====== Available records
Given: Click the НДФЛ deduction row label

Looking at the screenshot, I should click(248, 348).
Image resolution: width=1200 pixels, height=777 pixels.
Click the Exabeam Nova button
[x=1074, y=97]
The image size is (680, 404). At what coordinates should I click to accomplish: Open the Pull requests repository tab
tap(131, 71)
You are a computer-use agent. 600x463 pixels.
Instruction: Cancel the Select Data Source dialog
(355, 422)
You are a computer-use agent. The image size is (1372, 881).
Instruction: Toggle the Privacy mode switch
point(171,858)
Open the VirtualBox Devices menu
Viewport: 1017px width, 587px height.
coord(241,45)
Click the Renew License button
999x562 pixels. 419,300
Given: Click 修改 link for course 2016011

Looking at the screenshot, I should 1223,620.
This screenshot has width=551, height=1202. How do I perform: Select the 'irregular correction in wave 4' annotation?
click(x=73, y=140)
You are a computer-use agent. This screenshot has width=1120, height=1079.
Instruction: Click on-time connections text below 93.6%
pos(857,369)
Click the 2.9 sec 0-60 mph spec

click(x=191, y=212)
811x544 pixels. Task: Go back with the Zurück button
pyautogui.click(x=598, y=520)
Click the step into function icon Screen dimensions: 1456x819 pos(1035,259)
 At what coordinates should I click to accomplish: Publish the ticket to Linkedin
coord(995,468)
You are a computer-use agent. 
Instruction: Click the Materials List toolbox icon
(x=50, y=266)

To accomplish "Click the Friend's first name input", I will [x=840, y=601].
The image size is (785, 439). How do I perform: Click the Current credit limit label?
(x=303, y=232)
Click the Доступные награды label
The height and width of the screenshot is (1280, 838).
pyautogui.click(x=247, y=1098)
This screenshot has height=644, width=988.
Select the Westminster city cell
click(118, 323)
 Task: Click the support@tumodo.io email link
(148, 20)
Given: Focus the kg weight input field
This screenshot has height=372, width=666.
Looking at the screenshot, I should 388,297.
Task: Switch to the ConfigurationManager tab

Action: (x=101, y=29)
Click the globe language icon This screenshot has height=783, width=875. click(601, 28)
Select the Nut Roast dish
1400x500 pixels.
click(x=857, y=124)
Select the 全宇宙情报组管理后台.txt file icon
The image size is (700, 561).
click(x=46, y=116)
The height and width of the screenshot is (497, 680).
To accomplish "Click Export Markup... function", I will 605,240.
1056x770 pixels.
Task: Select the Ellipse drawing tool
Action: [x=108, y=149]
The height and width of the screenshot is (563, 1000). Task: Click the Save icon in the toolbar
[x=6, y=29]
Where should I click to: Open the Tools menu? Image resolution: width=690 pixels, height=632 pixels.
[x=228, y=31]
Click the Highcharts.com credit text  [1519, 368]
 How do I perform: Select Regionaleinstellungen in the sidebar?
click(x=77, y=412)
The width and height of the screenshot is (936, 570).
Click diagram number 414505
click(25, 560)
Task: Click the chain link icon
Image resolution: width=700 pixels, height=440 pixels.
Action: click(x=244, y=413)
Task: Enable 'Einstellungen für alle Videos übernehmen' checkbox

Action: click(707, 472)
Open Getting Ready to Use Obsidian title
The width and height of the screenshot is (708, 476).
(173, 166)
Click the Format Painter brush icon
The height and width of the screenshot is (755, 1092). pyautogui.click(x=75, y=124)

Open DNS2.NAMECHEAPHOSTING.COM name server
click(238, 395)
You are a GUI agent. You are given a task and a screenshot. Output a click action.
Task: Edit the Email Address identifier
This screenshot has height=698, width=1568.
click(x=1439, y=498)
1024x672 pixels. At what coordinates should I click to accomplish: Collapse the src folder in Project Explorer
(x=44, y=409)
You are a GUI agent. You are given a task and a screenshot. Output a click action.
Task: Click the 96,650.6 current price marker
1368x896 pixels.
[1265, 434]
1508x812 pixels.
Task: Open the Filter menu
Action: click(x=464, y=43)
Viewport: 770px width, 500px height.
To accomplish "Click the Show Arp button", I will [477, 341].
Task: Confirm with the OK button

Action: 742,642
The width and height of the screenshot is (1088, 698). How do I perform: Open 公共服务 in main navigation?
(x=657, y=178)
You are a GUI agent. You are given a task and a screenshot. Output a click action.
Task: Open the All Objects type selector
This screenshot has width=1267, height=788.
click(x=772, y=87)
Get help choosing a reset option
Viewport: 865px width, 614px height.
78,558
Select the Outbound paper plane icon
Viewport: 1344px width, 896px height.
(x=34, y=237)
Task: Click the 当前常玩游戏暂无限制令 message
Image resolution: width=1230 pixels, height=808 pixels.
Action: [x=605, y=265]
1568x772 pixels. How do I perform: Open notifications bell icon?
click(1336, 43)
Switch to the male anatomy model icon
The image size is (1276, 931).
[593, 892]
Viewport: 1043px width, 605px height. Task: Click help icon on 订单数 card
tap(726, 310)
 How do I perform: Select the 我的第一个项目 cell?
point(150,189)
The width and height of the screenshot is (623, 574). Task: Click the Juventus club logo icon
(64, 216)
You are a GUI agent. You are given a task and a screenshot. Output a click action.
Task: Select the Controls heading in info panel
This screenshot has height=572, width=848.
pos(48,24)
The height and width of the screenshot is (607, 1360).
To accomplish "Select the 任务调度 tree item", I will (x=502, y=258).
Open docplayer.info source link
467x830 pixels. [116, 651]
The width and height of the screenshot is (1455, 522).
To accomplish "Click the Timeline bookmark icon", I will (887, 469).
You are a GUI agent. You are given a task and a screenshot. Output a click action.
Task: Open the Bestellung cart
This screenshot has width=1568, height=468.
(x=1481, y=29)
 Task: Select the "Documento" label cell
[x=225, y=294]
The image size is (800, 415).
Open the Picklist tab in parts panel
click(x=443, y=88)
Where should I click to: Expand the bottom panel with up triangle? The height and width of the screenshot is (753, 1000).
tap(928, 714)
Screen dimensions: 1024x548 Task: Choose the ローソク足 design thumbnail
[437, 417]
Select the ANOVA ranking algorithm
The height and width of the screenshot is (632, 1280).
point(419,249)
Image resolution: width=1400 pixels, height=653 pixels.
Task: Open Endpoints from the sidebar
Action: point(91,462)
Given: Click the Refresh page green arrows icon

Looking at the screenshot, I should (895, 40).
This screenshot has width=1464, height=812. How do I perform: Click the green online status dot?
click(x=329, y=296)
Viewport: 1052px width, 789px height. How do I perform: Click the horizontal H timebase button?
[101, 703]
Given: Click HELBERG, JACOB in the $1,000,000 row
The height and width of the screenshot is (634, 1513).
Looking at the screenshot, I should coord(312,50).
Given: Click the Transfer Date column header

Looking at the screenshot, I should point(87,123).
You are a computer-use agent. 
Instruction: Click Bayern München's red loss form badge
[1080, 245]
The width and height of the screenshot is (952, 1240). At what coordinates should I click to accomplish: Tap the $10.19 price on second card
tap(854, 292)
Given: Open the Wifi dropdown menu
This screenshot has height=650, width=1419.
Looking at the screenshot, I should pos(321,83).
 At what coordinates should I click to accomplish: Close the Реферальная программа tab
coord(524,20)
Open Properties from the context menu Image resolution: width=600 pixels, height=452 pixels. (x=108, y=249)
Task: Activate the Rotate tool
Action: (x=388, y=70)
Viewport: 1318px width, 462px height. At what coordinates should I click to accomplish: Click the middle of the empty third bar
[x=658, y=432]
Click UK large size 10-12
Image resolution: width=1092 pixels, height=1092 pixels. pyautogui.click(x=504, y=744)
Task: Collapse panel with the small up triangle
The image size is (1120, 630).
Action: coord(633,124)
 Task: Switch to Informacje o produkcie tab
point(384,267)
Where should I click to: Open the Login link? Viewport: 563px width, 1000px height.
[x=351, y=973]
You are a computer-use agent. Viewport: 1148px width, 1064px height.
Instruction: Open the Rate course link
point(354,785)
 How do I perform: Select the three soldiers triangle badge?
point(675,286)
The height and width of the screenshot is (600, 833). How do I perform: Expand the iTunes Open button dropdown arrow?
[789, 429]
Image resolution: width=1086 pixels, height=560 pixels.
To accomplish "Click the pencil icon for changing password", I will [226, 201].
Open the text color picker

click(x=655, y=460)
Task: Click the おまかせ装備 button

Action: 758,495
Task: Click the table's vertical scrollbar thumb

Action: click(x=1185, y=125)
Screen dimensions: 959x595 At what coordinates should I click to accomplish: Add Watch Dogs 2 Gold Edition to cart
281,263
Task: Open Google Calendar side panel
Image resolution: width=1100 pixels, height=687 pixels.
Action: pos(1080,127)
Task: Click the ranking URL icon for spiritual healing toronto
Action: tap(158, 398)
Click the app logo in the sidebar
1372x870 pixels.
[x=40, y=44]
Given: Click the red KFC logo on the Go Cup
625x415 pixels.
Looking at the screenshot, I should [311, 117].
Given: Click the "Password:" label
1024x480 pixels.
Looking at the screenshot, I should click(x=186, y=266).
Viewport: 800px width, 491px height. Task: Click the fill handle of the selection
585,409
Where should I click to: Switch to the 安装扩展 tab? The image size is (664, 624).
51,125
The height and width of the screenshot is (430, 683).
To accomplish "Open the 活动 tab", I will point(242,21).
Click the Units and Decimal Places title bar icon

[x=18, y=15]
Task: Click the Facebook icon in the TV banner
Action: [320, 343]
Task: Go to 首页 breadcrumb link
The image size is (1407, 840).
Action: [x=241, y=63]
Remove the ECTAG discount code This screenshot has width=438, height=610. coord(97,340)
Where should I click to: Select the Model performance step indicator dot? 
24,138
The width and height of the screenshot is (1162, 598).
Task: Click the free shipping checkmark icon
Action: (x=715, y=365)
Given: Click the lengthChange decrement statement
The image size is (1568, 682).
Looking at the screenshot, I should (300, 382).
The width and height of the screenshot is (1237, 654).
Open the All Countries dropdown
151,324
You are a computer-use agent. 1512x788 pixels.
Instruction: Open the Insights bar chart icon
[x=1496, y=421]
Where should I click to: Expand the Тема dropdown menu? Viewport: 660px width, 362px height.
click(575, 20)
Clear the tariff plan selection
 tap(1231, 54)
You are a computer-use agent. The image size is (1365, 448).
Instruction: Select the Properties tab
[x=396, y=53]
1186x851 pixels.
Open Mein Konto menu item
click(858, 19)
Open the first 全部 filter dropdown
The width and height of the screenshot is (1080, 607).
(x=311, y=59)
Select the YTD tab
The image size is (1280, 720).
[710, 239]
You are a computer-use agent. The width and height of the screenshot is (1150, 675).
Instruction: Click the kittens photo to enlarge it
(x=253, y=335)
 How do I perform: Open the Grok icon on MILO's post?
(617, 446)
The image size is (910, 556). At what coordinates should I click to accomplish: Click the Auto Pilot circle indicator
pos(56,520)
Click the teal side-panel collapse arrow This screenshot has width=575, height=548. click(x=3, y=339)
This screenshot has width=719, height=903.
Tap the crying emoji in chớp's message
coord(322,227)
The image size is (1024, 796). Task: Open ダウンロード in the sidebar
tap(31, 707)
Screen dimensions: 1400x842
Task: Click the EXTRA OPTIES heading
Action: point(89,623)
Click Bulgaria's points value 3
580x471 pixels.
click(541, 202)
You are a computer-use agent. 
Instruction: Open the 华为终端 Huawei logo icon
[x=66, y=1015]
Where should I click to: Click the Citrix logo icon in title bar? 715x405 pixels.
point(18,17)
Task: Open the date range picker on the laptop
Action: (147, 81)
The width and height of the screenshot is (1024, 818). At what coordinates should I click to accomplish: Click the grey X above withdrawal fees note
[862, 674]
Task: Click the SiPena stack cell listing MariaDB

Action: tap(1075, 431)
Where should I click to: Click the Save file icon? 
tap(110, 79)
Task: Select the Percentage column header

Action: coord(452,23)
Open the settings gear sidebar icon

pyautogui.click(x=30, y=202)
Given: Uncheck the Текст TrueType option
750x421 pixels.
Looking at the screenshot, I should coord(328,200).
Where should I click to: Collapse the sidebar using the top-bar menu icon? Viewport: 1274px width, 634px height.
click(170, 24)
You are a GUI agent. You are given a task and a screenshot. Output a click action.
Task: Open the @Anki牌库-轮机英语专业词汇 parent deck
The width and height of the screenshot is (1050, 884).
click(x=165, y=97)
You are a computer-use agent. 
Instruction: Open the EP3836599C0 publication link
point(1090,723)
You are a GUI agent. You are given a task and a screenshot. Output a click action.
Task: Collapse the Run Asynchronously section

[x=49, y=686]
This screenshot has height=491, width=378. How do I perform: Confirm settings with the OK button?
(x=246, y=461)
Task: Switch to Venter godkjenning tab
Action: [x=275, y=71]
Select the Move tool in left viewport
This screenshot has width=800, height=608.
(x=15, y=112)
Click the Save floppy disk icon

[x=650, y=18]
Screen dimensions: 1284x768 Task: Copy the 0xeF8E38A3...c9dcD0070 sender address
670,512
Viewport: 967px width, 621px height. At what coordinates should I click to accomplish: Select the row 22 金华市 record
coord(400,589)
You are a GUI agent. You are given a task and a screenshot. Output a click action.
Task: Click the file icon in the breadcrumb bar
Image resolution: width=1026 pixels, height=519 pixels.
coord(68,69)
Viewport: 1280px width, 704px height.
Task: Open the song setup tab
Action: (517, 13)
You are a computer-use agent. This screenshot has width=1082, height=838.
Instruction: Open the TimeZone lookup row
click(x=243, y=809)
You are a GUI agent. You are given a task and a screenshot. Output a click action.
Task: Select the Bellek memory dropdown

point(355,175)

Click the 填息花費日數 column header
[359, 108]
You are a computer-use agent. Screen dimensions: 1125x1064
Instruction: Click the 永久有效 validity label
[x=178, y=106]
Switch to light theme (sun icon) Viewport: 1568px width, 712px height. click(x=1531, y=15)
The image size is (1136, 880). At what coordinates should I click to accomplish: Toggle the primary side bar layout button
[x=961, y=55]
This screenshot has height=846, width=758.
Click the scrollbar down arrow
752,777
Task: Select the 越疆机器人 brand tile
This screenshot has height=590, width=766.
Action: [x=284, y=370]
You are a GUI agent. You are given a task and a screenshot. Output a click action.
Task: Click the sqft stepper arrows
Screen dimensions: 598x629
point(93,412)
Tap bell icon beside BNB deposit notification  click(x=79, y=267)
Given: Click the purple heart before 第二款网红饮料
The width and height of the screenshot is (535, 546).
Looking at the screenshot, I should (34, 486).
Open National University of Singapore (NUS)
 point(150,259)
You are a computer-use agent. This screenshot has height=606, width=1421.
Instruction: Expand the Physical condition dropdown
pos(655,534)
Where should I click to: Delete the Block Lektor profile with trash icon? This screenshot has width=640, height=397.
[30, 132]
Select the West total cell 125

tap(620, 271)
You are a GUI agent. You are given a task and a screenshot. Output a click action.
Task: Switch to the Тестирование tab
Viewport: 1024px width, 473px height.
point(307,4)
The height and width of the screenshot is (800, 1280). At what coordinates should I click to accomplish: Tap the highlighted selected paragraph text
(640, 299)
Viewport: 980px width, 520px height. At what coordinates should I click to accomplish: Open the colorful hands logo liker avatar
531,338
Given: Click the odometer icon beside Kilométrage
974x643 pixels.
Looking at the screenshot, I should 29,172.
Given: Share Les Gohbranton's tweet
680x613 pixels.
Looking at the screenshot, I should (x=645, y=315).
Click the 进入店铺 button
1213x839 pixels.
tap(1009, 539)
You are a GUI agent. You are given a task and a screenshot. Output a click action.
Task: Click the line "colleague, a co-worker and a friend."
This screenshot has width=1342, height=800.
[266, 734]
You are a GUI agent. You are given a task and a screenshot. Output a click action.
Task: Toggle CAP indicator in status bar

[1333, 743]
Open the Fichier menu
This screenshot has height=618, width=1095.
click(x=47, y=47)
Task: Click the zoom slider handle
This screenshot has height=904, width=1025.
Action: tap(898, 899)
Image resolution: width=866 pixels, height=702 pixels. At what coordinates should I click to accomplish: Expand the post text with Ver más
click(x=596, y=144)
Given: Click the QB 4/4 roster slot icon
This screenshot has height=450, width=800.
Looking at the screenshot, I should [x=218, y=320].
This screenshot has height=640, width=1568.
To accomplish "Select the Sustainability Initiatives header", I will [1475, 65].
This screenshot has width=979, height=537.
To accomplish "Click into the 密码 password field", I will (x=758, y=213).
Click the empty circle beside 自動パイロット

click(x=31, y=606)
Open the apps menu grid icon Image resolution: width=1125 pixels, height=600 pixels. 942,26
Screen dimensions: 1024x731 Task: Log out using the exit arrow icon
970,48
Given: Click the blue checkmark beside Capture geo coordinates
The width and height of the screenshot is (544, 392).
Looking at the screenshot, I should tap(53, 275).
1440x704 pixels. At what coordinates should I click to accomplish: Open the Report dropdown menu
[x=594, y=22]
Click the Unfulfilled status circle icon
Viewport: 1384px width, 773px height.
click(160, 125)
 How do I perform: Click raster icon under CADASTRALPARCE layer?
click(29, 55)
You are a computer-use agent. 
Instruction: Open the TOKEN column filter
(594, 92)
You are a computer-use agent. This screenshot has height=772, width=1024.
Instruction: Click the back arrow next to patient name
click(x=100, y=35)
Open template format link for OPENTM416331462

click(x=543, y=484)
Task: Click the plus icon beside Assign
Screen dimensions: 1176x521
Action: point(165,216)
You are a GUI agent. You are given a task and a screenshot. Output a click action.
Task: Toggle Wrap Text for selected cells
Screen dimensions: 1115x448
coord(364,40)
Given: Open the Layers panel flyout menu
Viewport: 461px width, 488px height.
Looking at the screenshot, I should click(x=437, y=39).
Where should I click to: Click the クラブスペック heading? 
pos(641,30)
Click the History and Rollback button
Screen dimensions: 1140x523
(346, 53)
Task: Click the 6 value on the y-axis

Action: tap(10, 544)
============
*Exercise*.
Would you please repeat exactly the lines above, starting at the line with "Given: Click the Transfer Date column header" and stopping at the line with "Given: Open the Wifi dropdown menu", both included?

*Answer section*.
Given: Click the Transfer Date column header

Looking at the screenshot, I should point(87,123).
You are a computer-use agent. 
Instruction: Click Bayern München's red loss form badge
[1080, 245]
The width and height of the screenshot is (952, 1240). At what coordinates should I click to accomplish: Tap the $10.19 price on second card
tap(854, 292)
Given: Open the Wifi dropdown menu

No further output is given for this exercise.